INSTRUCTIONS:
1. Write out the stretch of the passage on software test types from "- Legacy tests" through "major product version.".
2. In the passage on software test types, what happens to the current legacy test suite after a new major version is released?

SUPPLIED PASSAGE:

There can be another classification of tests distinguished, parallel to the described above -- that's family of integrity tests:
- Integrity tests analyze code whether it corresponds to specific framework requirements/conventions or just doesn't contain accidental mistakes. The goal is to maintain code integrity in places where it is prone to human error. For example, if a file was placed at the wrong location or deleted by accident, the integrity test would anticipate a certain file in that location and detect non-existing file. Or a test can detect that certain resource in configuration is overridden by accident by conflicting components.
- Legacy tests are integrity tests, which's goal is more specific: to assert against code, which became obsolete in result of backwards-incompatible changes.
- Ideally the legacy test can serve as a self-documentation to all backwards-incompatible changes in the system and automatic enforcement of not allowing old incompatible code. For example, a class was deleted. The legacy test would assert that this class is not used in the source code anymore.
- An entire test suite is relevant between certain major versions of the product only, for example "between 1.x and 2.x" or "2.x and 3.x". After release of a new major version, the current legacy test suite is to be frozen and new one to be created for new major product version.
The parallelism of integrity/legacy tests is that both classifications can be applied at the same time. For example, a test can belong to "static" and "legacy" or to "static" and "integrity", or to "integration" and "integrity" test types. Each particular test can be classified like this by developer's discretion, depending on specifics of that particular test.
Let's summarize differences in types of tests in categories "what is the goal", subject of inspection, isolation:
Type of the test | The Goal | Subject of Inspection | Interaction with Environment |
---|---|---|---|
Functional | Prevent regressions | Use case scenario | Real environment |
Unit | Help develop code with better quality. Test methods interface in all combinations | Single method | Completely isolated from environment |
Static Code Analysis | Maintain consistent code base | Code in files of entire code base | OS file system |
Integration | Prevent bugs in interactions between components, layers and environment. | Components | Close to real environment |
Performance | Track and maintain certain performance level. | Use case scenario | Real environment |
Integrity, Legacy | Maintan code integrity. In case of legacy -- in particular, not allow obsolete code. | Code base or application framework | Depends on particular test |
Code to cover: must cover any code that stands for application features, which are involved in user interface or represent business value.

Stored entries:
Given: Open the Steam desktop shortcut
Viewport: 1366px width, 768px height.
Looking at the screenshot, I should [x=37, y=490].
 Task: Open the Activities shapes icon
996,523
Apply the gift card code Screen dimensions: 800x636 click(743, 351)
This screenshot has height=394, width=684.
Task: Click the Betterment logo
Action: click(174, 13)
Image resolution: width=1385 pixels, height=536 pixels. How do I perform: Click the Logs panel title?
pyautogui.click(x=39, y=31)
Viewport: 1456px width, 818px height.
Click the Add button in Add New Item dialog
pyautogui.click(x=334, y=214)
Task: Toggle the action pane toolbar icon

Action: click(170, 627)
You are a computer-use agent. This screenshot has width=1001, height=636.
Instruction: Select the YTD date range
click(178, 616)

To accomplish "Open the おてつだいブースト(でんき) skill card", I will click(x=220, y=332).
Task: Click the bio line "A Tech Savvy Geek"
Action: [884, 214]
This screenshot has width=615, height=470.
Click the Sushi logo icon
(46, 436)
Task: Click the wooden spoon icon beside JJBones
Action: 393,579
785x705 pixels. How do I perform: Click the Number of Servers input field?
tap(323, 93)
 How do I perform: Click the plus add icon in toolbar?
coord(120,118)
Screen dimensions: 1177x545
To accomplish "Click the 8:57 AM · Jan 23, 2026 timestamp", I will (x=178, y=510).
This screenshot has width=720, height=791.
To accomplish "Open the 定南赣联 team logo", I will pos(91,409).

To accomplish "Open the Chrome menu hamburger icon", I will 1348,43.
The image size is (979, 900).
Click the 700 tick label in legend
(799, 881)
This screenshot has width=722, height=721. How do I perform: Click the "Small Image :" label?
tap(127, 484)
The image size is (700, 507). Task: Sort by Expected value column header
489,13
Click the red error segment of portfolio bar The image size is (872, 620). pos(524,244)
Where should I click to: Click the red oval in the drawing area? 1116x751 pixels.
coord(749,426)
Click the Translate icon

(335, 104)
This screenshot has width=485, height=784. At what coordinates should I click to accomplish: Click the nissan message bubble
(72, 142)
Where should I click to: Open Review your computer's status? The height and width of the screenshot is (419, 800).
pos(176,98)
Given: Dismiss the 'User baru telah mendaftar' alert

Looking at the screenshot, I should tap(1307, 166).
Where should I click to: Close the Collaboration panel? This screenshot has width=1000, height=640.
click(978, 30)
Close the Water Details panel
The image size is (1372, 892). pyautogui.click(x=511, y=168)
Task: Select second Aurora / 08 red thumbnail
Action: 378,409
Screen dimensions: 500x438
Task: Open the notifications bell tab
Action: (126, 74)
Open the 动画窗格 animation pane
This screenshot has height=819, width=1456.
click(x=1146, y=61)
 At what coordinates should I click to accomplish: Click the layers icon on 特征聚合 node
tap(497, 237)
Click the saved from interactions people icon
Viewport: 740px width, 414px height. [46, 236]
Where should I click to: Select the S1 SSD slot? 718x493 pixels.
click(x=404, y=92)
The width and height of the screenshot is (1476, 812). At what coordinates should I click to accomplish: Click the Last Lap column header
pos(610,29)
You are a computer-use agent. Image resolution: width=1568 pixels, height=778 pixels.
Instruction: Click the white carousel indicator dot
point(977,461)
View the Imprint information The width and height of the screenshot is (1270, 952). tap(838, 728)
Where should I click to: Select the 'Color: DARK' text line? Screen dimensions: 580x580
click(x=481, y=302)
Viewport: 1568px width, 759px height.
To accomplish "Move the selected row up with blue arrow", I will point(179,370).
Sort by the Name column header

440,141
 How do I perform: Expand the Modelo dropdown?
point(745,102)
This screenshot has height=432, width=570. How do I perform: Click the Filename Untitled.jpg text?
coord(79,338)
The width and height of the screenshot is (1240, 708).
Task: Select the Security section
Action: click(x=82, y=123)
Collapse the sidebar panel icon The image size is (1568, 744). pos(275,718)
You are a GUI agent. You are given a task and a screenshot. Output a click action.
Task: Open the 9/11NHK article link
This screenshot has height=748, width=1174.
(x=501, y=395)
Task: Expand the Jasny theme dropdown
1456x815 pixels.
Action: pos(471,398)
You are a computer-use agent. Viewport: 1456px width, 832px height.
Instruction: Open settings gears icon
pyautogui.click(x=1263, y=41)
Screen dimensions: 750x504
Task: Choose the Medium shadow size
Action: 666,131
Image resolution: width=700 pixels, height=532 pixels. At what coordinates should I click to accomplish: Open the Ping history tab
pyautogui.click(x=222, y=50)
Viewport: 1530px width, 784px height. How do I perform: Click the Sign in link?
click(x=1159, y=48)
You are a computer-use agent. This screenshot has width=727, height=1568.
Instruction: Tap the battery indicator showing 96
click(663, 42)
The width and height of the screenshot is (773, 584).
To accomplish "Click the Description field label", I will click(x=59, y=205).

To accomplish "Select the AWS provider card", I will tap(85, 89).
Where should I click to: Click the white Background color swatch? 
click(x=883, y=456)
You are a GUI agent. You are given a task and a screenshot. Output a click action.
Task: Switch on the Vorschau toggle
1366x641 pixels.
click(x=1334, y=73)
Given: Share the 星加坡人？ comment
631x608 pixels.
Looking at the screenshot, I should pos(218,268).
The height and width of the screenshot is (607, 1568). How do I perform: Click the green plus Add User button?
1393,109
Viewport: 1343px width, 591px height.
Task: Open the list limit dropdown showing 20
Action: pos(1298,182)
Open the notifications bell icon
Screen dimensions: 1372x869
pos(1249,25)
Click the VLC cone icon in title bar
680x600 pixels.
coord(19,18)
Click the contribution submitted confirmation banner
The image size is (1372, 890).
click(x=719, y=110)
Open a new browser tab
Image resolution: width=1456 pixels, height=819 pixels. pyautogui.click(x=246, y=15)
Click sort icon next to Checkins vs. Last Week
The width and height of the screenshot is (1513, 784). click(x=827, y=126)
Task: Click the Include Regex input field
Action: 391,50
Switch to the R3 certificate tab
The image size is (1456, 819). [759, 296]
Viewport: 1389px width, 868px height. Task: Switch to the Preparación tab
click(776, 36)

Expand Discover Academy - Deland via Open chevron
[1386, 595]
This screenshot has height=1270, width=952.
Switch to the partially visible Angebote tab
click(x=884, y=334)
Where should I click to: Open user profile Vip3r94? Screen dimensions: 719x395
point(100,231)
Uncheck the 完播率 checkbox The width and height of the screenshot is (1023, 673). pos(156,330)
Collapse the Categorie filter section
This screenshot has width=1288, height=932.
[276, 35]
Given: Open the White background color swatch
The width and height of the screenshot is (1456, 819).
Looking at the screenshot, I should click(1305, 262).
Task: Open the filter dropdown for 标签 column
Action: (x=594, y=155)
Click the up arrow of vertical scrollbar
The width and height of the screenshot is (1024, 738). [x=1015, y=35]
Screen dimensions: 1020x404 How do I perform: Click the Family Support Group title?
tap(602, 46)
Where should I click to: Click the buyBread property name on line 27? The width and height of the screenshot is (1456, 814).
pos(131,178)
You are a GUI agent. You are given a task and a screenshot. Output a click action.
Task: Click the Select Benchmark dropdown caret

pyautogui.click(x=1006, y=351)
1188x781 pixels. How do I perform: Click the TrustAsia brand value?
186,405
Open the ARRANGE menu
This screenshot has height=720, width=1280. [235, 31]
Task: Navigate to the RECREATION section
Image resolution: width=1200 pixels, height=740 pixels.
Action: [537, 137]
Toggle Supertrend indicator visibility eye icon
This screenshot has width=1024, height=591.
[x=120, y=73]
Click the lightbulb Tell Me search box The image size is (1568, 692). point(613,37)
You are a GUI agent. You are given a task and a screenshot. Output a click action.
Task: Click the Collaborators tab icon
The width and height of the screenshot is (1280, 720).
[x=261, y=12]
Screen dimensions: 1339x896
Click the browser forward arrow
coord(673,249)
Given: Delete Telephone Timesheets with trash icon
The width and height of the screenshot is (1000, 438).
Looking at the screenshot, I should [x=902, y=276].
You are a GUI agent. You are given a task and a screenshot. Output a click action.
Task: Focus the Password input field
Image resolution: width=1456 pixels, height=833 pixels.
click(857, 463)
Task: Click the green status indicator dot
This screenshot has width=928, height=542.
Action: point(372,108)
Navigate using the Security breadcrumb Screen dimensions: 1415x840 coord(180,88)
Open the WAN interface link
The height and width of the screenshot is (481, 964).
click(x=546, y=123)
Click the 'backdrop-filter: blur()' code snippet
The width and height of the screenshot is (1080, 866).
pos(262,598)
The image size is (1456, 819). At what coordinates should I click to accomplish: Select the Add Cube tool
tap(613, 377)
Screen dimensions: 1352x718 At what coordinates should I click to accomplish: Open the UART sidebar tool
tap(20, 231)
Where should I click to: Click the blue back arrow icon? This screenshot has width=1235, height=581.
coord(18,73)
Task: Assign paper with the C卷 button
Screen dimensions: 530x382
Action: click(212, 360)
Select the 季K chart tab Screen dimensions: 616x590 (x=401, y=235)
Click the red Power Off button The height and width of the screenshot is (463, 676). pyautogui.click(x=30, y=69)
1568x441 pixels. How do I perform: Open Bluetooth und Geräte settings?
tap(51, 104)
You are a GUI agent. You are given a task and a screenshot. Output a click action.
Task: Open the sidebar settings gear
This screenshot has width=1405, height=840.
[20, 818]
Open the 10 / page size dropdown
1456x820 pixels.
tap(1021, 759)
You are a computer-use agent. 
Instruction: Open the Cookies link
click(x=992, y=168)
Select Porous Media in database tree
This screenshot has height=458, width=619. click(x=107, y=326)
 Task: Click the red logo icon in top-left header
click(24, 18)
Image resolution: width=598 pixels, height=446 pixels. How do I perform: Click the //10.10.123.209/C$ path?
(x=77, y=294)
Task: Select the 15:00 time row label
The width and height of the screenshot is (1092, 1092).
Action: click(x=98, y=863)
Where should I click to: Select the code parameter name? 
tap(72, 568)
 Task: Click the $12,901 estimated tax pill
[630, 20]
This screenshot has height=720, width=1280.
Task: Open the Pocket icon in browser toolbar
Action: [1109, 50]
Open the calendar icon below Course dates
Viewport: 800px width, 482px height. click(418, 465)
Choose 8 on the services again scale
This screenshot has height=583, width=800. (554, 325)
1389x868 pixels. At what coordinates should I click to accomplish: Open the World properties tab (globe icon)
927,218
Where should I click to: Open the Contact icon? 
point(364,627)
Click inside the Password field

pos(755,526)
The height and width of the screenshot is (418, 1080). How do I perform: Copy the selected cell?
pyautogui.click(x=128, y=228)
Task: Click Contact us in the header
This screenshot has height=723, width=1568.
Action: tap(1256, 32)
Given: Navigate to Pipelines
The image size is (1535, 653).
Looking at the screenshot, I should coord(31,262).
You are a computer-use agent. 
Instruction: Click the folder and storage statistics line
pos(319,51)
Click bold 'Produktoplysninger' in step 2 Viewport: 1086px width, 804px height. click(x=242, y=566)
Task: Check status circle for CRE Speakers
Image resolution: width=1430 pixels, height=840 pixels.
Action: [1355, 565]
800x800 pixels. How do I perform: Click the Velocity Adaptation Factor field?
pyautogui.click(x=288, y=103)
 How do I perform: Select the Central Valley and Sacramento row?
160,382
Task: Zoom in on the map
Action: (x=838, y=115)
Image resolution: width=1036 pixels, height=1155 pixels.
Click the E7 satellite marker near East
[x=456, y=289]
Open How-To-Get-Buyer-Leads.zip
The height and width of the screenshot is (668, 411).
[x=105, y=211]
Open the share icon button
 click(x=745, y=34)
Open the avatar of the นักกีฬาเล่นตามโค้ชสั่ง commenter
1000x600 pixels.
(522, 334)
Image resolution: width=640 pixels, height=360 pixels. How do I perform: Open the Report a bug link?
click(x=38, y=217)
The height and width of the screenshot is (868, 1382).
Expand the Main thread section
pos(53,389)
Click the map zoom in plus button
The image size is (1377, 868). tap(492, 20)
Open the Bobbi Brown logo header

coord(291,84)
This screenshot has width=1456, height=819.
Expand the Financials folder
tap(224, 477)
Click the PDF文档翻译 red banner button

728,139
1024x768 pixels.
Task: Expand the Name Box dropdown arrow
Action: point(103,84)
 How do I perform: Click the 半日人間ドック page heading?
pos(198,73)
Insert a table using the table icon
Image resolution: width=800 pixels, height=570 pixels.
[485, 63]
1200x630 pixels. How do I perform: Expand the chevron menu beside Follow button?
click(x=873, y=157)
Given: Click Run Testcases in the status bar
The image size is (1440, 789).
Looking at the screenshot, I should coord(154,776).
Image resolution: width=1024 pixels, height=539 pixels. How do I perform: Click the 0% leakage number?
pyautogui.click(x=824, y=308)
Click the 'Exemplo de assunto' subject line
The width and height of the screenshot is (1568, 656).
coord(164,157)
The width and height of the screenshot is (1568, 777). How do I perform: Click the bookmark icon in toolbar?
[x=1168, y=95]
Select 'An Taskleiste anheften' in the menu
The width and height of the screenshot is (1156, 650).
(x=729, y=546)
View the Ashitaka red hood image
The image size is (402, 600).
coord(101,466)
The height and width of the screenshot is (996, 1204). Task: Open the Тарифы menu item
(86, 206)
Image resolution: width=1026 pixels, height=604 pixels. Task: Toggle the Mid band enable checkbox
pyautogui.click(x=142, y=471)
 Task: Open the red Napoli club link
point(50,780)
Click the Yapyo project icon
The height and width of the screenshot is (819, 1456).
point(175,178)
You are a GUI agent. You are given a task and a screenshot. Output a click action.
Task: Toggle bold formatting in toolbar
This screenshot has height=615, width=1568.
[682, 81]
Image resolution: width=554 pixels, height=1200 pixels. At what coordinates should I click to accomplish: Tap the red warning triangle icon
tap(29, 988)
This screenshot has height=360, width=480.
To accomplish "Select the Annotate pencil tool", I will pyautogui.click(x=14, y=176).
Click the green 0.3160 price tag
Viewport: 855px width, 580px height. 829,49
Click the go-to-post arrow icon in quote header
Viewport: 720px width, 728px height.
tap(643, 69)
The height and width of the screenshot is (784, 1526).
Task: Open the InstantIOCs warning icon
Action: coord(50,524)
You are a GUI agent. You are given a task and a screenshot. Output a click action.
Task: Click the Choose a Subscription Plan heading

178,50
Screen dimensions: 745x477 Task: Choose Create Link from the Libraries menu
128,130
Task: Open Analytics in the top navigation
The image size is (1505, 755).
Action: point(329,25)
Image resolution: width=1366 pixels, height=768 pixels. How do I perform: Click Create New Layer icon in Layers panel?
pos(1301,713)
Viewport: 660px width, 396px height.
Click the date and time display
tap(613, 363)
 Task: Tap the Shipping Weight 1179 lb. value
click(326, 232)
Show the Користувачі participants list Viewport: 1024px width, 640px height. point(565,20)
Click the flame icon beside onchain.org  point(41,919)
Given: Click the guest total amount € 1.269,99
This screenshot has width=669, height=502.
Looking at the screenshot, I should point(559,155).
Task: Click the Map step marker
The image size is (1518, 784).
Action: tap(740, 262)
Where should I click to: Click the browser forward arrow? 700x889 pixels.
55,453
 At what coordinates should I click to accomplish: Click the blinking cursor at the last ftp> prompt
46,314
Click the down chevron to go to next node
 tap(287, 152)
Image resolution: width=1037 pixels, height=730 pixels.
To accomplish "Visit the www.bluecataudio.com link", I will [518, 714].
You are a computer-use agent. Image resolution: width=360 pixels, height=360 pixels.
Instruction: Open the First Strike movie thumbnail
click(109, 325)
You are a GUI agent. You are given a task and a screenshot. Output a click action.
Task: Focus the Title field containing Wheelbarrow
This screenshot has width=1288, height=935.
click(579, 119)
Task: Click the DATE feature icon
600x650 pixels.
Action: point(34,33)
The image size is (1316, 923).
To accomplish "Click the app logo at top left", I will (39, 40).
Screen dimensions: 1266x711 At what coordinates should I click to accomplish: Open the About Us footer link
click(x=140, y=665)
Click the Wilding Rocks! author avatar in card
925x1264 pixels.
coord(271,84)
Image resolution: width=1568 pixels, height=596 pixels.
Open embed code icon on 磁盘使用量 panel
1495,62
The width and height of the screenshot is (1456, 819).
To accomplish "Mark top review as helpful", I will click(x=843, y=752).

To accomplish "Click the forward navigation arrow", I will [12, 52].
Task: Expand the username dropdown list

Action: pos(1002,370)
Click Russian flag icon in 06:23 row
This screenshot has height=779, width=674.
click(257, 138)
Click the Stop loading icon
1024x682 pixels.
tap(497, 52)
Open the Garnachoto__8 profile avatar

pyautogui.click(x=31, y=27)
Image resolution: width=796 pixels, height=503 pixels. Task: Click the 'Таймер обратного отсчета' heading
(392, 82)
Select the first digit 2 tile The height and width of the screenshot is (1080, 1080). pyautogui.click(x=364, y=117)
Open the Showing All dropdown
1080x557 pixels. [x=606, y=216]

THE REPLIES:
1.
- Legacy tests are integrity tests, which's goal is more specific: to assert against code, which became obsolete in result of backwards-incompatible changes.
- Ideally the legacy test can serve as a self-documentation to all backwards-incompatible changes in the system and automatic enforcement of not allowing old incompatible code. For example, a class was deleted. The legacy test would assert that this class is not used in the source code anymore.
- An entire test suite is relevant between certain major versions of the product only, for example "between 1.x and 2.x" or "2.x and 3.x". After release of a new major version, the current legacy test suite is to be frozen and new one to be created for new major product version.

2. The current legacy test suite is frozen, and a new one is created for the new major product version.